Stored items
┌────────

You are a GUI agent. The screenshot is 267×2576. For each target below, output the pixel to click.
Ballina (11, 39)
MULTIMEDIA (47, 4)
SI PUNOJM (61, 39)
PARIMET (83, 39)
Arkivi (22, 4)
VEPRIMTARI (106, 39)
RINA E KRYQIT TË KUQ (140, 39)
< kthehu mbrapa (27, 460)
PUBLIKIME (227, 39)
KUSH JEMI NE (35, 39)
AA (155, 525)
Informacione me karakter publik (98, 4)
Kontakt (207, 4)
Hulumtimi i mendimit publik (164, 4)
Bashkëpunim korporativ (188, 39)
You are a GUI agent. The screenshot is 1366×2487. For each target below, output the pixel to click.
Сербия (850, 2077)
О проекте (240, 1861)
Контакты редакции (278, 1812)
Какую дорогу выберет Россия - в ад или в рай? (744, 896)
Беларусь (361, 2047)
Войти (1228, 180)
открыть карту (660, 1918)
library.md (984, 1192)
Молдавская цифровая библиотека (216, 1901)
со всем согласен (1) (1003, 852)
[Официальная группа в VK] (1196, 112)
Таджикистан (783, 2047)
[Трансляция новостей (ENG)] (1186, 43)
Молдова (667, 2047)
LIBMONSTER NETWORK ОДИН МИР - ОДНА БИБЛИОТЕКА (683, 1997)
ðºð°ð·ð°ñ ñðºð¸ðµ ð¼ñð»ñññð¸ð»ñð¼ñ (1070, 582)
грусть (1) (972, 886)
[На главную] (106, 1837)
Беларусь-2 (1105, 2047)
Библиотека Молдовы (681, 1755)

└────────

Task goal >>
One stretch of the lines above is wanted, from the line that contains "Kontakt (207, 4)" through the line that contains "Контакты редакции (278, 1812)". Output it exactly.

Task output >>
Kontakt (207, 4)
Hulumtimi i mendimit publik (164, 4)
Bashkëpunim korporativ (188, 39)
You are a GUI agent. The screenshot is 1366×2487. For each target below, output the pixel to click.
Сербия (850, 2077)
О проекте (240, 1861)
Контакты редакции (278, 1812)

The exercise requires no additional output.